When I was younger, I was forced to see “Under the Rainbow,” another creepy film. My family decided to take me to see that instead of taking me to the revival of “The Texas Chainsaw Massacre.” I’ve never really forgiven them for that. “Under the Rainbow” had a cast of midgets who really gave me the shivers. Then there was the uncomfortable-looking Chevy Chase, who was surrounded by people who could attack his kneecaps at any given moment. All of this was enough to make me gag whenever one of those little fiends’ voices cackled through the theatre’s crappy sound system. My skin crawls every time I remember that bit of child abuse. That was the first time I remember really being made uncomfortable by a movie. “Secondhand Lions” brought the feeling back full circle.

When I went to see Cabin Fever there was a huge, backlit poster for Secondhand Lions. In the lower left-hand corner of the poster was a neon-pink piece of paper. It advised people to show up at the theatre on Sunday at five p.m. for a special sneak preview of the film. A family of four was admiring the poster as I walked past. “Maybe we’ll come back tomorrow,” the mother said.

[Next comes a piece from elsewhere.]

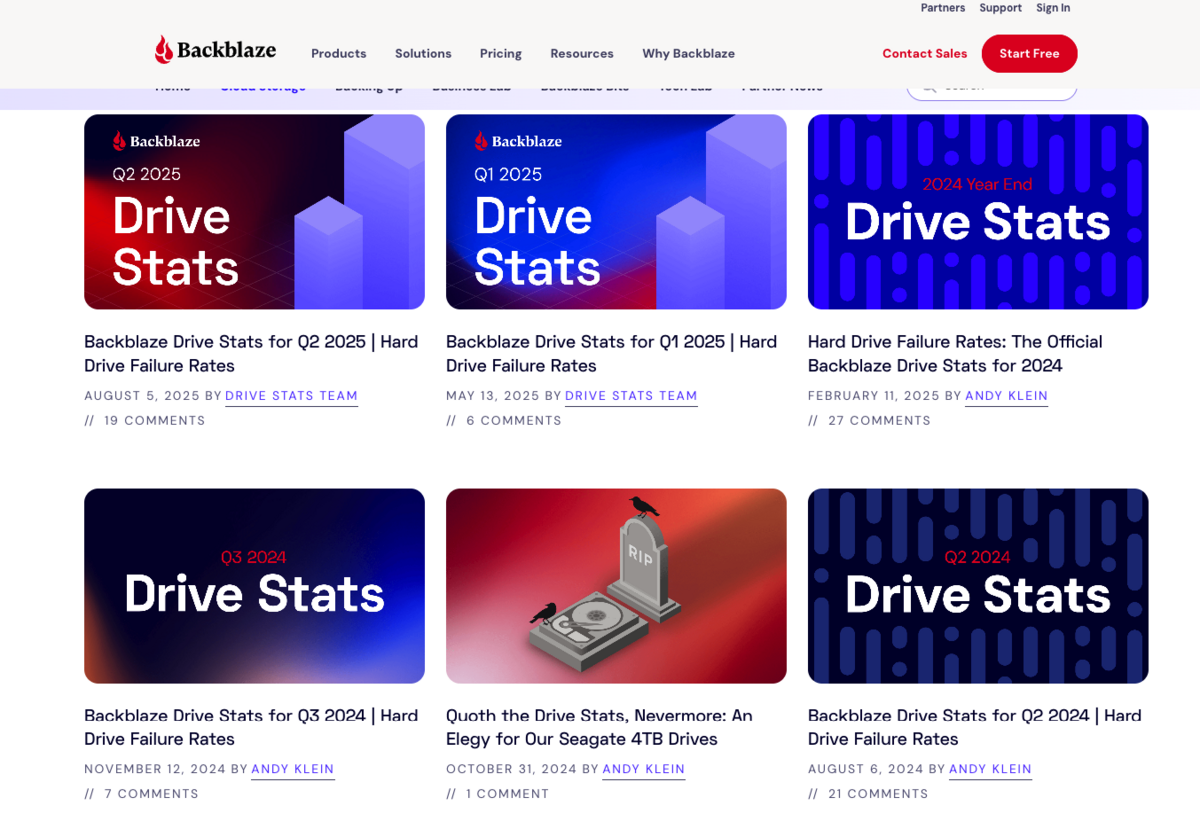Viewport: 1200px width, 829px height.
Task: Open the Why Backblaze dropdown
Action: (688, 53)
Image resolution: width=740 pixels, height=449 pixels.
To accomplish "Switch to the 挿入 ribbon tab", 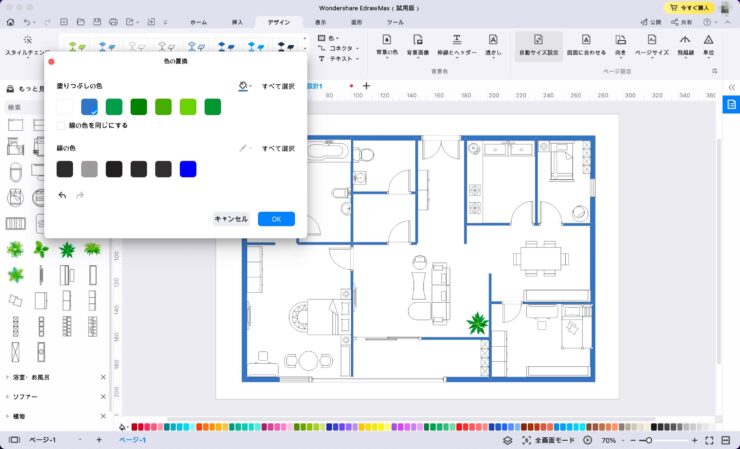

“I don’t want to see that,” the little boy told his top-heavy mother. “I want to see ‘Dickie Roberts’.”

“No,” the father told him, wrapping his arm around his son’s shoulders. “I think Secondhand Lions looks like a far better film.”

That poor f*****g kid. I know what he’ll be going through.

Twenty years down the line, he’ll be like me. Parents, you have been warned. Don’t expose your kids to midgets or NAMBLAesque films. Your kid’s future may depend on it.